:: Material for this task
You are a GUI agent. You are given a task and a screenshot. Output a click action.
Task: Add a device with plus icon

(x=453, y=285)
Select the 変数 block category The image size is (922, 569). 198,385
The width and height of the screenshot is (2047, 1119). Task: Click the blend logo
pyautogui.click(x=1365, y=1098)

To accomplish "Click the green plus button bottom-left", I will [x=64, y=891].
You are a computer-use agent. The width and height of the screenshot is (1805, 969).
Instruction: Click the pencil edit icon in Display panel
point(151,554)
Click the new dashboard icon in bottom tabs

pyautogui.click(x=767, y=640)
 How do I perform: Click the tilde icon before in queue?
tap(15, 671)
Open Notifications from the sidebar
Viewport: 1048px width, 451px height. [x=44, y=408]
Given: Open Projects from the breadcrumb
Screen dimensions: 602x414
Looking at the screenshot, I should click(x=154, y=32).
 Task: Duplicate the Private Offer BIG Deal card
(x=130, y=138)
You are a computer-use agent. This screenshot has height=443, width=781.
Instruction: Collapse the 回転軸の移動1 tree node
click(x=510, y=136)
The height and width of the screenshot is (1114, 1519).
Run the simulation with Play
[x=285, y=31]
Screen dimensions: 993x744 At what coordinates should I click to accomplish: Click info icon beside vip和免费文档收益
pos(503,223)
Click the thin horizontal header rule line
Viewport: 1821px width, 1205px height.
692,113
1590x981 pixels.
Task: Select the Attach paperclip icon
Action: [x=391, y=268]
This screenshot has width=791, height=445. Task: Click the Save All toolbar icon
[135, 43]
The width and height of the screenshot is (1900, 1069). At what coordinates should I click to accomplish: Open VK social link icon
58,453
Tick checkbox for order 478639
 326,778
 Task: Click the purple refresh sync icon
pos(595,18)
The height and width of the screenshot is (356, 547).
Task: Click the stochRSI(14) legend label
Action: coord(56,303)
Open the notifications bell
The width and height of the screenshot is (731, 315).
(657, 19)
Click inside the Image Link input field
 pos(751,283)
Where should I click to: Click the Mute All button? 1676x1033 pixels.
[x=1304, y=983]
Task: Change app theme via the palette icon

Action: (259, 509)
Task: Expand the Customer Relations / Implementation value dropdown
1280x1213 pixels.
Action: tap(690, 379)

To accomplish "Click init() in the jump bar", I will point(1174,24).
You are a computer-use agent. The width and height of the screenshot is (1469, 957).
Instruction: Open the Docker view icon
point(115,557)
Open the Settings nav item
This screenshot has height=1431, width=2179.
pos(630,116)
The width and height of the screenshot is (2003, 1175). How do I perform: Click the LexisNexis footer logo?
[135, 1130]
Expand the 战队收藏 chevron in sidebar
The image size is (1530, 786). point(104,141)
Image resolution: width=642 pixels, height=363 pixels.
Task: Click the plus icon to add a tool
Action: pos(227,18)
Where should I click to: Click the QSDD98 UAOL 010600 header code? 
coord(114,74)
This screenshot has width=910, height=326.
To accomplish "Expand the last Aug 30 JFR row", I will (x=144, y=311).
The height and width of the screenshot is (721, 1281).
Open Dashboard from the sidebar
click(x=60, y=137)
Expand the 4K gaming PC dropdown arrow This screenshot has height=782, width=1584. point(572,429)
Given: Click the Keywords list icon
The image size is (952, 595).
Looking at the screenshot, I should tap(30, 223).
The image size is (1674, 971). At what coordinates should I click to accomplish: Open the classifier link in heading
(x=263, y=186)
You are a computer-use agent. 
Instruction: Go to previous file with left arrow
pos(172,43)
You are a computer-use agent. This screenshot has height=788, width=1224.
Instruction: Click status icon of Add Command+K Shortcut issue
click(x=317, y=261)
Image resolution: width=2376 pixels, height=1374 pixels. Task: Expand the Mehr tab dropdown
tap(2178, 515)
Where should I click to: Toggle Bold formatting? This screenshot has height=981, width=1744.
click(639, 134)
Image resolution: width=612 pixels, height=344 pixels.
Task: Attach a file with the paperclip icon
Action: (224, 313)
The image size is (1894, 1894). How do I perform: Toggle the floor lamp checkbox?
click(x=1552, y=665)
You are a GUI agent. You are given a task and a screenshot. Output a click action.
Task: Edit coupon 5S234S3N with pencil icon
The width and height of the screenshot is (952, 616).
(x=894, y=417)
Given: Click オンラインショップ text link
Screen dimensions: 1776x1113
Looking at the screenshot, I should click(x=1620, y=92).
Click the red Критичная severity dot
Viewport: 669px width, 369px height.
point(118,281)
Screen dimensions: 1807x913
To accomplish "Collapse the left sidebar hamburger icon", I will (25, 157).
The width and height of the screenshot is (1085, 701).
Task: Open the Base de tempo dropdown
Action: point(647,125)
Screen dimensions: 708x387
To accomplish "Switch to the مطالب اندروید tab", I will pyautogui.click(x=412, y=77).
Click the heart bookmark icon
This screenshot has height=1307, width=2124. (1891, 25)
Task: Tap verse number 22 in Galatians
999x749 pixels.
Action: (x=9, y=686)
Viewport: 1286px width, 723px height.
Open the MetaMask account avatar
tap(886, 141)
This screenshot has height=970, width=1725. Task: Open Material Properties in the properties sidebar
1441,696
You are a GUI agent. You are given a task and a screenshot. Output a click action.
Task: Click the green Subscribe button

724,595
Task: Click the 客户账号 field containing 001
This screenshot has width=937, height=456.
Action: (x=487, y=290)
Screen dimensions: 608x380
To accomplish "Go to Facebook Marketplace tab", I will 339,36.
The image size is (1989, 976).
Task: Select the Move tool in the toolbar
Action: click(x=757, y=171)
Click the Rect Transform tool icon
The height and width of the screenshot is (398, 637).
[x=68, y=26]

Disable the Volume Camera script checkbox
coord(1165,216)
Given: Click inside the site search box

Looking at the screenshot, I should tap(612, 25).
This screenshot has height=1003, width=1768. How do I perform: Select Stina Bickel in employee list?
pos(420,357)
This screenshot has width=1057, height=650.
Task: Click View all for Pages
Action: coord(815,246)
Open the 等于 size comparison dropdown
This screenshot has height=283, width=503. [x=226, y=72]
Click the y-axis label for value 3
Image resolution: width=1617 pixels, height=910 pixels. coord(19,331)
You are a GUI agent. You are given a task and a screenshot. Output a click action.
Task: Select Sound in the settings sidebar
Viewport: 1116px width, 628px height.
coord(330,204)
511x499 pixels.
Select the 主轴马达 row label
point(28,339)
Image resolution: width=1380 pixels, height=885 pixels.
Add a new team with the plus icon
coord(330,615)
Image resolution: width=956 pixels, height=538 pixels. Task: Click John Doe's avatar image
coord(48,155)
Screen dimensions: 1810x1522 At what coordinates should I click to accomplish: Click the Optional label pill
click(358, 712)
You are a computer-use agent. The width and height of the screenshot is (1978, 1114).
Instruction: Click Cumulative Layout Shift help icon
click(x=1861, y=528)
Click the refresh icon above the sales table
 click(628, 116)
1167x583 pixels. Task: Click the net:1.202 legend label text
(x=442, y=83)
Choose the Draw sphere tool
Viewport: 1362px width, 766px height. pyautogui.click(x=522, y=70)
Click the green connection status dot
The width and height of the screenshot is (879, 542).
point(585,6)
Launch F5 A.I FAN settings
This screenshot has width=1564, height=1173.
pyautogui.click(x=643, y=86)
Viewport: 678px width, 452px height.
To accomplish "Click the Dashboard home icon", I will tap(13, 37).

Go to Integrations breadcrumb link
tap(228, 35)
::::
# Task prompt
Nothing should be left out. Reproduce all the entries precisely.

# Expected answer
You are a GUI agent. You are given a task and a screenshot. Output a click action.
Task: Add a device with plus icon

(x=453, y=285)
Select the 変数 block category The image size is (922, 569). 198,385
The width and height of the screenshot is (2047, 1119). Task: Click the blend logo
pyautogui.click(x=1365, y=1098)

To accomplish "Click the green plus button bottom-left", I will [x=64, y=891].
You are a computer-use agent. The width and height of the screenshot is (1805, 969).
Instruction: Click the pencil edit icon in Display panel
point(151,554)
Click the new dashboard icon in bottom tabs

pyautogui.click(x=767, y=640)
 How do I perform: Click the tilde icon before in queue?
tap(15, 671)
Open Notifications from the sidebar
Viewport: 1048px width, 451px height. [x=44, y=408]
Given: Open Projects from the breadcrumb
Screen dimensions: 602x414
Looking at the screenshot, I should click(x=154, y=32).
 Task: Duplicate the Private Offer BIG Deal card
(x=130, y=138)
You are a computer-use agent. This screenshot has height=443, width=781.
Instruction: Collapse the 回転軸の移動1 tree node
click(x=510, y=136)
The height and width of the screenshot is (1114, 1519).
Run the simulation with Play
[x=285, y=31]
Screen dimensions: 993x744 At what coordinates should I click to accomplish: Click info icon beside vip和免费文档收益
pos(503,223)
Click the thin horizontal header rule line
Viewport: 1821px width, 1205px height.
692,113
1590x981 pixels.
Task: Select the Attach paperclip icon
Action: [x=391, y=268]
This screenshot has width=791, height=445. Task: Click the Save All toolbar icon
[135, 43]
The width and height of the screenshot is (1900, 1069). At what coordinates should I click to accomplish: Open VK social link icon
58,453
Tick checkbox for order 478639
 326,778
 Task: Click the purple refresh sync icon
pos(595,18)
The height and width of the screenshot is (356, 547).
Task: Click the stochRSI(14) legend label
Action: coord(56,303)
Open the notifications bell
The width and height of the screenshot is (731, 315).
(657, 19)
Click inside the Image Link input field
 pos(751,283)
Where should I click to: Click the Mute All button? 1676x1033 pixels.
[x=1304, y=983]
Task: Change app theme via the palette icon

Action: (259, 509)
Task: Expand the Customer Relations / Implementation value dropdown
1280x1213 pixels.
Action: tap(690, 379)

To accomplish "Click init() in the jump bar", I will point(1174,24).
You are a computer-use agent. The width and height of the screenshot is (1469, 957).
Instruction: Open the Docker view icon
point(115,557)
Open the Settings nav item
This screenshot has height=1431, width=2179.
pos(630,116)
The width and height of the screenshot is (2003, 1175). How do I perform: Click the LexisNexis footer logo?
[135, 1130]
Expand the 战队收藏 chevron in sidebar
The image size is (1530, 786). point(104,141)
Image resolution: width=642 pixels, height=363 pixels.
Task: Click the plus icon to add a tool
Action: pos(227,18)
Where should I click to: Click the QSDD98 UAOL 010600 header code? 
coord(114,74)
This screenshot has width=910, height=326.
To accomplish "Expand the last Aug 30 JFR row", I will (x=144, y=311).
The height and width of the screenshot is (721, 1281).
Open Dashboard from the sidebar
click(x=60, y=137)
Expand the 4K gaming PC dropdown arrow This screenshot has height=782, width=1584. point(572,429)
Given: Click the Keywords list icon
The image size is (952, 595).
Looking at the screenshot, I should tap(30, 223).
The image size is (1674, 971). At what coordinates should I click to accomplish: Open the classifier link in heading
(x=263, y=186)
You are a computer-use agent. 
Instruction: Go to previous file with left arrow
pos(172,43)
You are a computer-use agent. This screenshot has height=788, width=1224.
Instruction: Click status icon of Add Command+K Shortcut issue
click(x=317, y=261)
Image resolution: width=2376 pixels, height=1374 pixels. Task: Expand the Mehr tab dropdown
tap(2178, 515)
Where should I click to: Toggle Bold formatting? This screenshot has height=981, width=1744.
click(639, 134)
Image resolution: width=612 pixels, height=344 pixels.
Task: Attach a file with the paperclip icon
Action: (224, 313)
The image size is (1894, 1894). How do I perform: Toggle the floor lamp checkbox?
click(x=1552, y=665)
You are a GUI agent. You are given a task and a screenshot. Output a click action.
Task: Edit coupon 5S234S3N with pencil icon
The width and height of the screenshot is (952, 616).
(x=894, y=417)
Given: Click オンラインショップ text link
Screen dimensions: 1776x1113
Looking at the screenshot, I should click(x=1620, y=92).
Click the red Критичная severity dot
Viewport: 669px width, 369px height.
point(118,281)
Screen dimensions: 1807x913
To accomplish "Collapse the left sidebar hamburger icon", I will (25, 157).
The width and height of the screenshot is (1085, 701).
Task: Open the Base de tempo dropdown
Action: point(647,125)
Screen dimensions: 708x387
To accomplish "Switch to the مطالب اندروید tab", I will pyautogui.click(x=412, y=77).
Click the heart bookmark icon
This screenshot has height=1307, width=2124. (1891, 25)
Task: Tap verse number 22 in Galatians
999x749 pixels.
Action: (x=9, y=686)
Viewport: 1286px width, 723px height.
Open the MetaMask account avatar
tap(886, 141)
This screenshot has height=970, width=1725. Task: Open Material Properties in the properties sidebar
1441,696
You are a GUI agent. You are given a task and a screenshot. Output a click action.
Task: Click the green Subscribe button

724,595
Task: Click the 客户账号 field containing 001
This screenshot has width=937, height=456.
Action: (x=487, y=290)
Screen dimensions: 608x380
To accomplish "Go to Facebook Marketplace tab", I will 339,36.
The image size is (1989, 976).
Task: Select the Move tool in the toolbar
Action: click(x=757, y=171)
Click the Rect Transform tool icon
The height and width of the screenshot is (398, 637).
[x=68, y=26]

Disable the Volume Camera script checkbox
coord(1165,216)
Given: Click inside the site search box

Looking at the screenshot, I should tap(612, 25).
This screenshot has height=1003, width=1768. How do I perform: Select Stina Bickel in employee list?
pos(420,357)
This screenshot has width=1057, height=650.
Task: Click View all for Pages
Action: coord(815,246)
Open the 等于 size comparison dropdown
This screenshot has height=283, width=503. [x=226, y=72]
Click the y-axis label for value 3
Image resolution: width=1617 pixels, height=910 pixels. coord(19,331)
You are a GUI agent. You are given a task and a screenshot. Output a click action.
Task: Select Sound in the settings sidebar
Viewport: 1116px width, 628px height.
coord(330,204)
511x499 pixels.
Select the 主轴马达 row label
point(28,339)
Image resolution: width=1380 pixels, height=885 pixels.
Add a new team with the plus icon
coord(330,615)
Image resolution: width=956 pixels, height=538 pixels. Task: Click John Doe's avatar image
coord(48,155)
Screen dimensions: 1810x1522 At what coordinates should I click to accomplish: Click the Optional label pill
click(358, 712)
You are a computer-use agent. The width and height of the screenshot is (1978, 1114).
Instruction: Click Cumulative Layout Shift help icon
click(x=1861, y=528)
Click the refresh icon above the sales table
 click(628, 116)
1167x583 pixels. Task: Click the net:1.202 legend label text
(x=442, y=83)
Choose the Draw sphere tool
Viewport: 1362px width, 766px height. pyautogui.click(x=522, y=70)
Click the green connection status dot
The width and height of the screenshot is (879, 542).
point(585,6)
Launch F5 A.I FAN settings
This screenshot has width=1564, height=1173.
pyautogui.click(x=643, y=86)
Viewport: 678px width, 452px height.
To accomplish "Click the Dashboard home icon", I will tap(13, 37).

Go to Integrations breadcrumb link
tap(228, 35)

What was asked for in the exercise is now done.